Moravec’s paradox and the rash
In all places, I came across the following in Dylan Wiliam’s most recent book (if you want to understand what teaching feedback really is, read it). After pointing out how some machine learning techniques can outperform some medics in some contexts, he writes
However, it is important to realize that the key factor in making jobs suitable for automating is not that they are manual or low skill. It is that they are routine. A task can require many years of training for humans to become good at it, but it can still be relatively routine, thus making it relatively straightforward to automate. This is just one example of a much more general principle, which is that many of the things that we thought would be easy to automate turn out to be rather complex, while many of the things that we thought would be hard to automate turn out to be reasonably simple. …. This observation—that high-level reasoning seems to require very little in the way of machine power, while many low-level sensorimotor skills appear to require huge computational resources—is known as Moravec’s paradox, named after Hans Moravec, who pointed out that “it is comparatively easy to make computers exhibit adult-level performance on intelligence tests or playing checkers, and difficult or impossible to give them the skills of a one-year-old when it comes to perception and mobility” (Moravec, 1988, p. 15).

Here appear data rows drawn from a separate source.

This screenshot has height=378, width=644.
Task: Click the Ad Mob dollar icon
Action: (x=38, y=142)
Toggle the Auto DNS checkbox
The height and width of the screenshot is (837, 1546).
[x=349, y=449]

Now, of course I work in a domain that is heavily perceptual and, as yet, AI systems have made little inroad. This may well be because the task is difficult (and that the human visual system is powerful) but also (critically) that the available training sets are orders of magnitude too small. This will only change if the clinical workflow is fully digital. We have published some work in this area, and if you visit the Dermofit app on the iOS store you will see an app that uses some machine learning. But a long, long way to go, and the humans can still pay the bills. For the moment.
The question for medical education is that as we (reasonably) concentrate our procedures around high level processing, the sort of environments we need to develop perceptual skills are neglected. You can do both.